Len’s levee law: A. Levee decisions are extremely consequential, with long lasting legacies, some intended, some not. B. Levees are very expensive to build and maintain – and not just in dollars. C. Levees have benefits and costs, the former often exaggerated and the latter typically underestimated.

story by Mark Schleifstein in the January 2 Times-Picayune describes the results of a nationwide survey of the economic impacts of levees by LSU grad student Ezra Boyd. The provocative nature of the subject of levees in the NOLA area was exemplified by the fact that within about 24 hours 55 comments had been posted on the story at nola.com, many highly emotional.

According to Schleifstein, the study, commissioned by levees.org, reports that US counties (parishes in Louisiana) with some flood protection levees have higher mean household incomes than counties lacking levees. This statistic is apparently being interpreted very broadly by some levee advocates to justify the high cost of building and maintaining levees – on the basis of net savings from flood events avoided.

Editor’s addendum: Since posting this piece Ezra Boyd contacted me and shared the study so you can read it here.

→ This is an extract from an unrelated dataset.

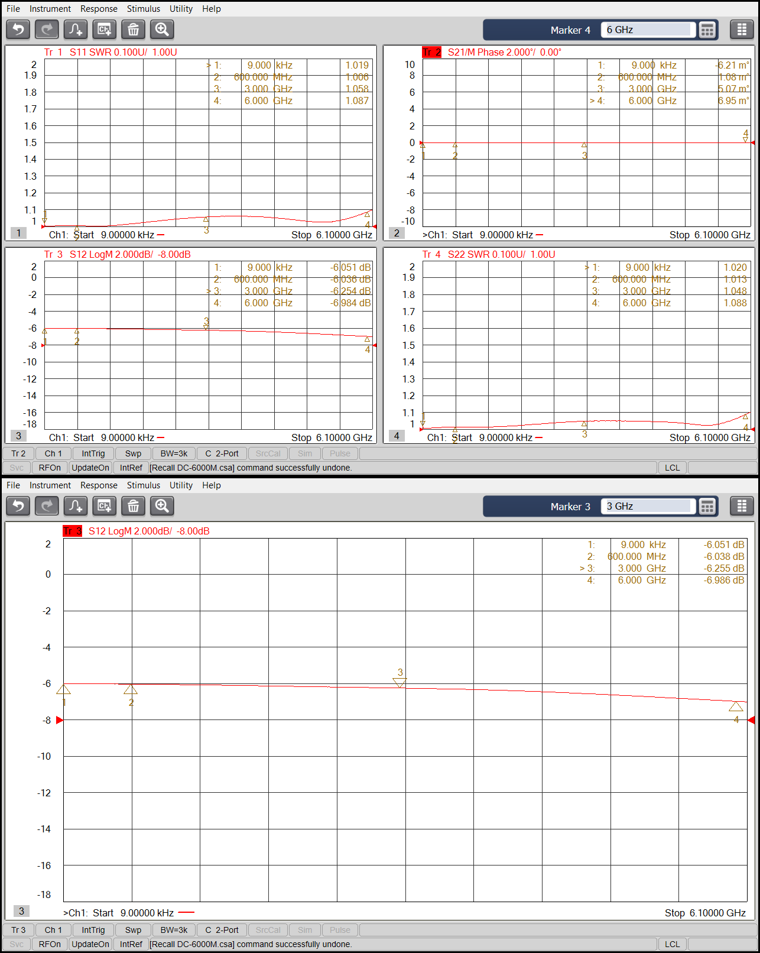Open keypad icon beside the 3 GHz field
The image size is (760, 953).
coord(707,507)
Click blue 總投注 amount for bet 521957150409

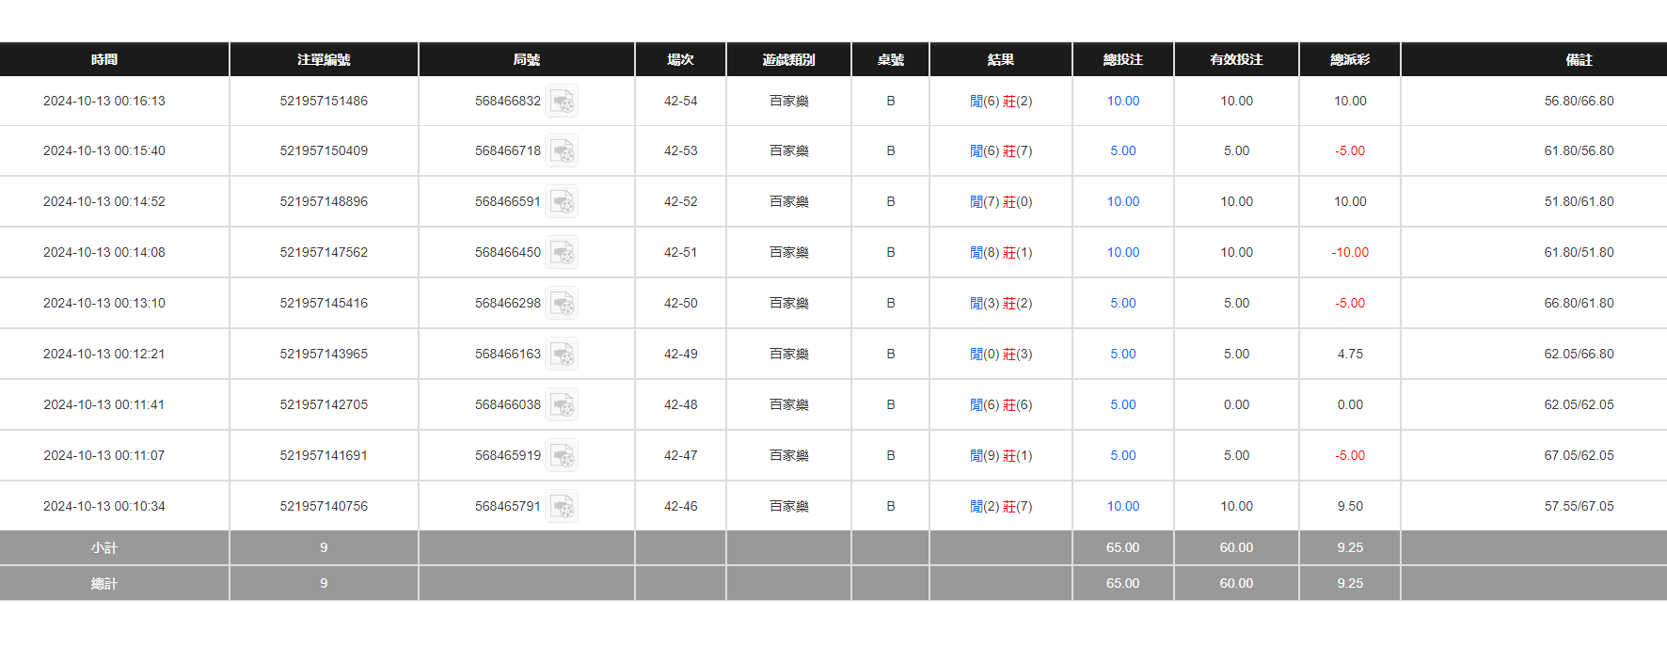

This begs a fundamental chicken and egg question: Do storm levees attract coastal development or do levees just reflect the economic advantages of living in proximity to the coast? This question has important implications for future levee policy in south Louisiana. With all due respect to Boyd’s study* I’m skeptical about what could be usefully gleaned (from Louisiana’s standpoint) from an analysis of levee cost and performance, based on other (non-subsiding) parts of the country.

Levee disconnect

The Coastal Protection and Restoration Authority (CPRA) and the state Office of Coastal Protection and Restoration (OCPR) are under intense political pressure** to oversee the implementation of an effective coast-wide program to lower the risk of flooding from hurricane surge. In terms of how best to accomplish this goal, a philosophical disconnect exists between a ‘pro-levee’ camp, advocates of more and bigger levees, and a ‘pro-ecosystem’ camp, whose members advocate a ‘softer’ solution, based on a restored ecosystem, non-structural elements and multiple lines of defense.

Members of the latter camp warn that major new levee systems may be as calming and pleasurable as tobacco in the short term — but as addictive, costly and dangerous in the long run.

My sense is that the policy pendulum has swung far in the direction of the ‘levees on steroids’ camp, i.e., the mainly structural approach to coastal protection currently appears to have the upper hand among policy makers. This opinion is largely based on the fact that prior to Katrina/Rita a comprehensive restoration package was priced at $15 billion but after the storms, when coastal protection was added to restoration, the cost for the total package exploded to $100 billion. Nothing but a massive levee system would explain this $85 billion jump in cost.

Based on discussions at many public meetings, my hunch is that this coast-wide ‘levee-heavy’ bias is consciously or unconsciously premised and rationalized on a kind of politically correct coastal egalitarianism doctrine. The logic is that what’s good for New Orleans should be equally good for all of south Louisiana. If my hypothesis is correct, statewide levee policy discussions are being unduly colored by a place (NOLA) unlike anywhere else in the country, where population density is relatively high, where levees are very old and culturally accepted and where most of the natural ecosystem has long since been displaced and developed.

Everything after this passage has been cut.